|Reis, Janildo -|
|Mead, Danny -|
|Brown, Corrie -|
Submitted to: Brazilian Journal of Veterinary Pathology
Publication Type: Review Article
Publication Acceptance Date: March 27, 2009
Publication Date: July 1, 2009
Citation: Reis, J.L., Mead, D., Rodriguez, L.L., Brown, C.C. 2009. Transmission and pathogenesis of vesicular stomatitis viruses. Brazilian Journal of Veterinary Pathology. 2(1):49-57. Technical Abstract: Vesicular Stomatitis (VS) is caused by the Vesicular Stomatitis Virus (VSV), a negative single stranded RNA arthropod-borne virus member of the Family Rhabdoviridae. The virion is composed of the host derived plasma membrane, the envelope, and an internal ribonucleoprotein core. The envelope contains a transmembrane glycoprotein, the G protein, which mediates viral entry and exit from the cell.

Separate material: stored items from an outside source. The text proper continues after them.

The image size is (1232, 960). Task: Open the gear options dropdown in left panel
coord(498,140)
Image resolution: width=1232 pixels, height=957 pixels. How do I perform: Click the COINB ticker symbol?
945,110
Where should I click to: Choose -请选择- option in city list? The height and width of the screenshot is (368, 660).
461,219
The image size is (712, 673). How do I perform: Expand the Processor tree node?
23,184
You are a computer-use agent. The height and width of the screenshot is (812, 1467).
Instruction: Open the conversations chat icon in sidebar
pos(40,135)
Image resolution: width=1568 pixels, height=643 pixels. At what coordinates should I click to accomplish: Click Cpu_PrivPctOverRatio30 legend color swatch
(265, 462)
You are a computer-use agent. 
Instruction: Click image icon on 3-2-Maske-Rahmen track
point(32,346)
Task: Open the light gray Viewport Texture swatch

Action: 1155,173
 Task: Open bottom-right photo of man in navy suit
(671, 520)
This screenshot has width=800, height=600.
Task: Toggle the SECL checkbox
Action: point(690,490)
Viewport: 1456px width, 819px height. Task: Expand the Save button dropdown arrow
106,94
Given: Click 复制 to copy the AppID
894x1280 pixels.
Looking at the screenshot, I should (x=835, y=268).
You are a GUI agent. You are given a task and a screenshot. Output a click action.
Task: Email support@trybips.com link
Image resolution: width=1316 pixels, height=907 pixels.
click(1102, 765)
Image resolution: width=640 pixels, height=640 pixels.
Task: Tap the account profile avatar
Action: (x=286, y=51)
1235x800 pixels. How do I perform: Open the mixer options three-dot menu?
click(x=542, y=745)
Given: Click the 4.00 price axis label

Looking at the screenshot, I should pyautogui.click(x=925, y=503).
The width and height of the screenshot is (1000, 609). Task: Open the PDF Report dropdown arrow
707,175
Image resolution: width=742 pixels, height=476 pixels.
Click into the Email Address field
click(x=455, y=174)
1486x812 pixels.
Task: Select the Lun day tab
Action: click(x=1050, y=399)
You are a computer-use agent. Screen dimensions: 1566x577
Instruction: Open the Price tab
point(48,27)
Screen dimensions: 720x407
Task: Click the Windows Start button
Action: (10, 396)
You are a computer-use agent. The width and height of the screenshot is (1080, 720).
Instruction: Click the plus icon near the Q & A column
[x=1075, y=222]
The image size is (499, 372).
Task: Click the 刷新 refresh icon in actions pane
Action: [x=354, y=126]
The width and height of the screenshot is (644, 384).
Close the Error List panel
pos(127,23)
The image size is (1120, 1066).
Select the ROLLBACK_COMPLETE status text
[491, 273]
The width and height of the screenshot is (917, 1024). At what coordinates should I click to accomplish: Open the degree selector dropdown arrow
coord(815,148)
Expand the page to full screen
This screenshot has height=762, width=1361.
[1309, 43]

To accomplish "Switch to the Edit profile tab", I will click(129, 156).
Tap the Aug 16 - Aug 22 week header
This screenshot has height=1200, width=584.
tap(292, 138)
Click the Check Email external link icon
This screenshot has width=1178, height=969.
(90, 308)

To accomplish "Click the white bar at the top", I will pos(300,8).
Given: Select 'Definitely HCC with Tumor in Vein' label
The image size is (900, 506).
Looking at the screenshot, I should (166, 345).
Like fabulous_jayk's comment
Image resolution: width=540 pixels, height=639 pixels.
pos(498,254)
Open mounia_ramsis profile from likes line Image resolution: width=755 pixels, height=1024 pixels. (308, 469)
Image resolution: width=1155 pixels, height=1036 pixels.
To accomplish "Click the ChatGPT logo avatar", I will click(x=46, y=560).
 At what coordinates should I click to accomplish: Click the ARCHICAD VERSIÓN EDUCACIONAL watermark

The ribonucleoprotein core contains the viral genome encased within the nucleocapsid protein, the N protein. The large protein (L), the nucleocapsid (N) and the phosphoprotein (P) have key roles in viral replication. The matrix protein (M protein), located between the envelope and the nucleocapsid core, participates in viral assembly, and particle budding. The VSV serotypes involved with disease in livestock are New Jersey and Indiana 1, 2 and 3. Serotypes New Jersey and Indiana 1 occur from USA through Central America to much of South America. Serotype Indiana 3 (or Alagoas) occurs in the North, Northeast and Central Brazil. The serotype Indiana 2 (or Cocal), occurs in Southern Brazil and in Argentina. Outbreaks of VS in Brazil in recent years have resulted in severe economic losses. The clinical disease in horses, cattle, and pigs is characterized by vesicles in tongue, planum nasale, planum rostrale, coronary bands (CB) of the feet, prepuce, and teats. Subclinical disease, with seroconversion and lack of vesicle formation is common under natural conditions and can be induced experimentally depending on the site of inoculation. VSV infection typically involves cytolytic infection of mammalian host cells at specific sites of inoculation. Transmission can occur via infected insect bite but animal-to-animal contact could also be important in within-herd spread. There is some evidence to suggest that biting insects may play a role in the pathogenesis of VSV infection, although mechanisms of pathogenesis are not well understood. Viral spread seems to stop at the draining lymph nodes with no viremia. As a well-known in vitro producer of interferon, it is hypothesized that the host immune response to VSV infection may limit viral spread. A better understanding of pathogenic aspects could allow development of prevention and disease control strategies.